To illustrate how this can be the case, note that ME/CFS is itself merely one particularly well-defined "tip of an iceberg" of lots of similar immune and neurological conditions of unknown cause. GWI, MCS, FM, IBS, MS, autism, rising rates of allergies, and indeed mental illnesses in general...all of these are remaining medical mysteries and are related conditions with unknown causes. So: ill-defined as ME/CFS may be, those who have actually obtained an official diagnosis are doing pretty well! My only official "diagnosis" is "ideopathic immune dysfunction", for example (and MCS via others), even though I did fit the Fukuda criteria once upon a time. So from the wider perspective, ME/CFS can itself be seen as a fairly tight subset of something much, much wider: modern, ideopathic neuro and immune dysfunctions. Within the ME/CFS world, it all feels fairly diverse and ill-defined - but perhaps that's just because it really is a condition with a lot of variability (this must be true, or there are 50 or so similar patterns of symptomology with masses of overlap but 50 different causes!
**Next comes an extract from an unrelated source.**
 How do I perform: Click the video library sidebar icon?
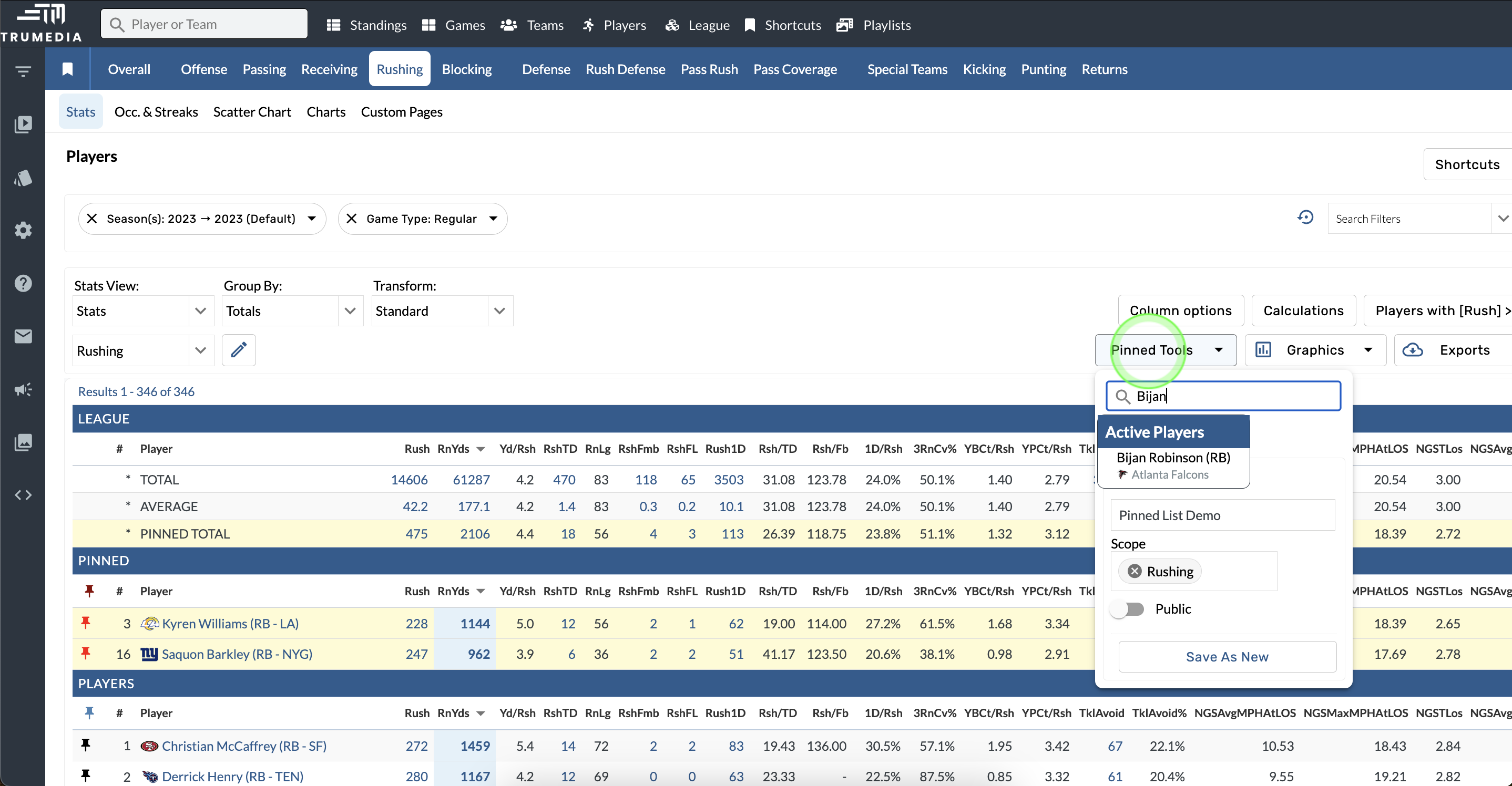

That would be even weirder when you think about it...surely all this has to have some common factors?).
With regards the CDC study, there was one little intriguing detail: Lo/Alter found very small suggestive traces of MLRs in about 10% of the CDC samples they tested. Now that could be the last faint surviving traces of the MLR+ samples from the general population, which are supposed to be there at around 10%. That would mean: they had no "real ME" patients at all in their cohort, and in addition, their preparation methodology all but destroyed the evidence of the background infection as well. For me, there is a consistent picture emerging which can explain all the results...and one has to be looking for that, if one's looking for the truth...well, that picture can be constructed, there is not much that is confusing me these days, I can't think of any anomalous results that don't fit the explanation I've sketched.
I agree with that too, on both counts. "It'll all be over by Christmas"...or soon after. It should be, anyway, there are multiple lines of inquiry under way that ought to resolve the issue from a scientific point of view. However: then there are the political factors. If the scientific answer is "contamination", then unless the WPI et al were obliged to hold up their hands and accept that, I think an awful lot of people are going to see that answer as merely a cover-up. If there's no adequate scientific explanation (and it would have to be a really good and thorough explanation), the XMRV theory can't be debunked: it will go on, and some patients and some researchers will continue to believe in it. I wouldn't personally be trusting the authorities in such a case unless their evidence and explanation was really, really strong; I can't imagine that scenario really. Whereas, if an explanation for the negative studies that confirmed XMRV were found, then things ought to really take off big time in that case. And the whole question is so crucially important, and both answers are so politically unacceptable to different parties, that one can see it all being kept under wraps for ages and ages, no matter what turns up, pending absolute certainty...
Still, I find myself saying, yet again, that we are surely, surely only a few months away from the decisive moment...so I hope I'm right this time!